Wednesday 20 October 2010

A Test with a New Poem --Austin Givens

I know its abstract, and a lot of gray hairs have told me to avoid abstractions at all times. But, I mean just don't take things so seriously. I wanted to create something that hangs in the air this time around. not necessarily something that sits in your living room. A poem that tries to live in the space between the freeway overpass and a loaded semi-truck. Mostly I am trying to test out a new clean html word converter in order to fix this vertical poem thing going on at almost every blog. If anyone out there knows some sort of solution, please help.

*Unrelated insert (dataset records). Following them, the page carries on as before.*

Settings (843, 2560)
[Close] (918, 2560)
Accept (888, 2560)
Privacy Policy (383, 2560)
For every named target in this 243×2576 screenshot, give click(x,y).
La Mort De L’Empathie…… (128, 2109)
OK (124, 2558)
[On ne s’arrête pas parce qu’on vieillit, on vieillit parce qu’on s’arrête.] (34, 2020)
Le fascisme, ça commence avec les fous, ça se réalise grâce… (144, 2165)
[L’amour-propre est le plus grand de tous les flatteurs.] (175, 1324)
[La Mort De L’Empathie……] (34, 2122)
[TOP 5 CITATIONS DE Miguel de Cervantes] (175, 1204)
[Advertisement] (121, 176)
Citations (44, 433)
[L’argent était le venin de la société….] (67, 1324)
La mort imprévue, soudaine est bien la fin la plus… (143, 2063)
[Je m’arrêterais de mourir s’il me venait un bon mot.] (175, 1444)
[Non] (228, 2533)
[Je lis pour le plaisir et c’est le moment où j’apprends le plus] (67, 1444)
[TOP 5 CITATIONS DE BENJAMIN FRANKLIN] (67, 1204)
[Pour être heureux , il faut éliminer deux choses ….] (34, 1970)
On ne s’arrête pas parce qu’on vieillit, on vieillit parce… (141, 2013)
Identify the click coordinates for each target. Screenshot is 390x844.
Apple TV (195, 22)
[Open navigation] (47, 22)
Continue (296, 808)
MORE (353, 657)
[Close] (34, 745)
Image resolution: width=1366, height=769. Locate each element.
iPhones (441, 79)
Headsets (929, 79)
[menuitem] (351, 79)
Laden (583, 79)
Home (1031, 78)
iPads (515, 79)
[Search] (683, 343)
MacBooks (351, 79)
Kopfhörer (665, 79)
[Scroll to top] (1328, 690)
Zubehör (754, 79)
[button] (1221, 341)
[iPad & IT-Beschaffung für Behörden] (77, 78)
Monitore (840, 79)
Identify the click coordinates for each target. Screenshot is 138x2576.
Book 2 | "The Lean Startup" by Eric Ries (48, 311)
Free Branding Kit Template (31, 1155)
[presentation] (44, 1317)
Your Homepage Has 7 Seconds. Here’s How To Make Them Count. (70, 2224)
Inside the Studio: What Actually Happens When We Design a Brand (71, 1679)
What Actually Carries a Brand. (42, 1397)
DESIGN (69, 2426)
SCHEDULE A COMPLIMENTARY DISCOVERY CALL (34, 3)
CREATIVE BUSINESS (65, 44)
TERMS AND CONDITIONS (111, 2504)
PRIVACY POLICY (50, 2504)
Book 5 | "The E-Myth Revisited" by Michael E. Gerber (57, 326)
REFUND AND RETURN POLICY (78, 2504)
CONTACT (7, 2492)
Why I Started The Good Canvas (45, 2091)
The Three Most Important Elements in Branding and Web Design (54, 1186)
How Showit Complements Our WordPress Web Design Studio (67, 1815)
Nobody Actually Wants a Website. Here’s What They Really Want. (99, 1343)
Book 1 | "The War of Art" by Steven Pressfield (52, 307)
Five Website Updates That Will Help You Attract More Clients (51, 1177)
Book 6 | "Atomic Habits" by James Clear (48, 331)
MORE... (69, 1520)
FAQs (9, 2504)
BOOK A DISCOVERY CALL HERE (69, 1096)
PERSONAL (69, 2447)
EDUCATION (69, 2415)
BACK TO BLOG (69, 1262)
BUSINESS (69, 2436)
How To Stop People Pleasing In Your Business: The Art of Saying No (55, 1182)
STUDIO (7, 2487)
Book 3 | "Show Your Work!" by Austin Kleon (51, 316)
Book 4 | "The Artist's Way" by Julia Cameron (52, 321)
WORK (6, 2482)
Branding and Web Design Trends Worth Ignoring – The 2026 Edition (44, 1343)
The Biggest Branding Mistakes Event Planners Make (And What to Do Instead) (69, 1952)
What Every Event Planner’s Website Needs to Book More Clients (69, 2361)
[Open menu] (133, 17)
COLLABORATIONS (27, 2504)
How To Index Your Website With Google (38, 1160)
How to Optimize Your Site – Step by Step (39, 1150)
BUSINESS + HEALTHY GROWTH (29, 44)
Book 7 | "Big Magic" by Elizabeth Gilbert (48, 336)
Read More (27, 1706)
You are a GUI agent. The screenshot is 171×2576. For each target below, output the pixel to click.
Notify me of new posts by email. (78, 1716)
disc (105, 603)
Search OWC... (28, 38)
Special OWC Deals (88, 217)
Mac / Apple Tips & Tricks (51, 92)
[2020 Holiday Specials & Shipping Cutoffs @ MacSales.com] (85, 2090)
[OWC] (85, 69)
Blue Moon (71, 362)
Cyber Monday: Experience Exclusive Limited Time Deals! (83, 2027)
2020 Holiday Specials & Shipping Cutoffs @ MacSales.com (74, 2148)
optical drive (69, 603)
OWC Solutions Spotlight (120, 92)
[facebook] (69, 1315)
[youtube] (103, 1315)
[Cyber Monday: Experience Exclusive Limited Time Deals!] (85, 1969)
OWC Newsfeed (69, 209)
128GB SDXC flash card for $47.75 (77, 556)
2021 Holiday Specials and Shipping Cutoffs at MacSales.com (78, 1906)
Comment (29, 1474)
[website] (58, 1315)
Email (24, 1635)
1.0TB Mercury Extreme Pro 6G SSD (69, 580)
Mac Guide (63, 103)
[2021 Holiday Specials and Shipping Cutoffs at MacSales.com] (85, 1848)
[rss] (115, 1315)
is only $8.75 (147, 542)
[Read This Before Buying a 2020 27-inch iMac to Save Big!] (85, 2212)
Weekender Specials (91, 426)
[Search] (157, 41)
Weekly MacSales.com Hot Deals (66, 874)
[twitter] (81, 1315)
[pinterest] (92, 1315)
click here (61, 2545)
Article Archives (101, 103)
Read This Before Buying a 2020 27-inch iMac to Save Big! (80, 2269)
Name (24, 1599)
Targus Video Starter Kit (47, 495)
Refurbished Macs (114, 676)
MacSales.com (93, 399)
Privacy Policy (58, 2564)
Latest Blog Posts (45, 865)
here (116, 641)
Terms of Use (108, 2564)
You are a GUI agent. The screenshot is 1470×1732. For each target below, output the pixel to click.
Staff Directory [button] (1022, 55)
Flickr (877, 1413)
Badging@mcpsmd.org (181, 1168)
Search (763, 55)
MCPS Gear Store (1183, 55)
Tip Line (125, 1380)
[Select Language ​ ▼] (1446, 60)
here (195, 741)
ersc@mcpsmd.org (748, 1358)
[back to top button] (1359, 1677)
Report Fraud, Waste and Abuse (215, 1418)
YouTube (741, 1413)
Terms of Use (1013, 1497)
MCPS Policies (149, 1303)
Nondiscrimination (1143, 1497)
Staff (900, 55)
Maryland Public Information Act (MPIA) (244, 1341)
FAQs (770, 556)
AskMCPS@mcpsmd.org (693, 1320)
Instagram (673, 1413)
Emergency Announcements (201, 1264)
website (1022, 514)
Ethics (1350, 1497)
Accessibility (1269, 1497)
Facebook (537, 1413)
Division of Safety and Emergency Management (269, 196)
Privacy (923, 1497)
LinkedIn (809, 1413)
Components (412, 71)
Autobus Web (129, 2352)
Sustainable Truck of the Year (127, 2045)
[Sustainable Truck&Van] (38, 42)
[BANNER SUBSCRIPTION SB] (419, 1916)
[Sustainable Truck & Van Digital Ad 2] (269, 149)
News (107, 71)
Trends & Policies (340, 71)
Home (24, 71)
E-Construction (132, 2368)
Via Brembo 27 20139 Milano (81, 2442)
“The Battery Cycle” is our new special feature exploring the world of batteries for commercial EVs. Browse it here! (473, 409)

No wonder no one spaces their poems like the modernists.

My Poor Feet.doc

My Poor Feet, Gone again, Round the Bend

 

With silver in your soul, won't you come ask me again?

        I can't stand

                the rest of the world

        without you in it.

                With silver in your soul,

                                 I will walk again tomorrow.

 

I got a letter,

        a voice from the devil, when I was finally doing fine.

I got a letter,

        a whisper from the howling wind,

                 eating the moon spying on our

                        naked forms at midnight.

 

It said something about starving twins in China

It said something about our circus show and occupations

It said something about a poetic spirit in the snow

It said something that sounded like ash three hundred years after its fire

        the fire where it glowed and danced

                and rose and fell with a mothers tears.

 

And I'm just wondering what kind of golden child you can have

with letters chained around our neck.

With letters hanging from our neck

With judges tying letters around our neck

with death just neath' a hole in the gallows.

 

I don't have to stay, and neither do you

        We're all just hound dogs by mid-day.

I don't have to stay, and neither do you

        They will put blood on our teeth

                and we will hunt outlaws

They will burn books and letters and homes of outlaws with children and mothers

        and they will use our noses

they will make us wander till we die in the mud.

                

 

I got a letter, a whisper from the shadow of the wind:

        What shall we do? What shall we do?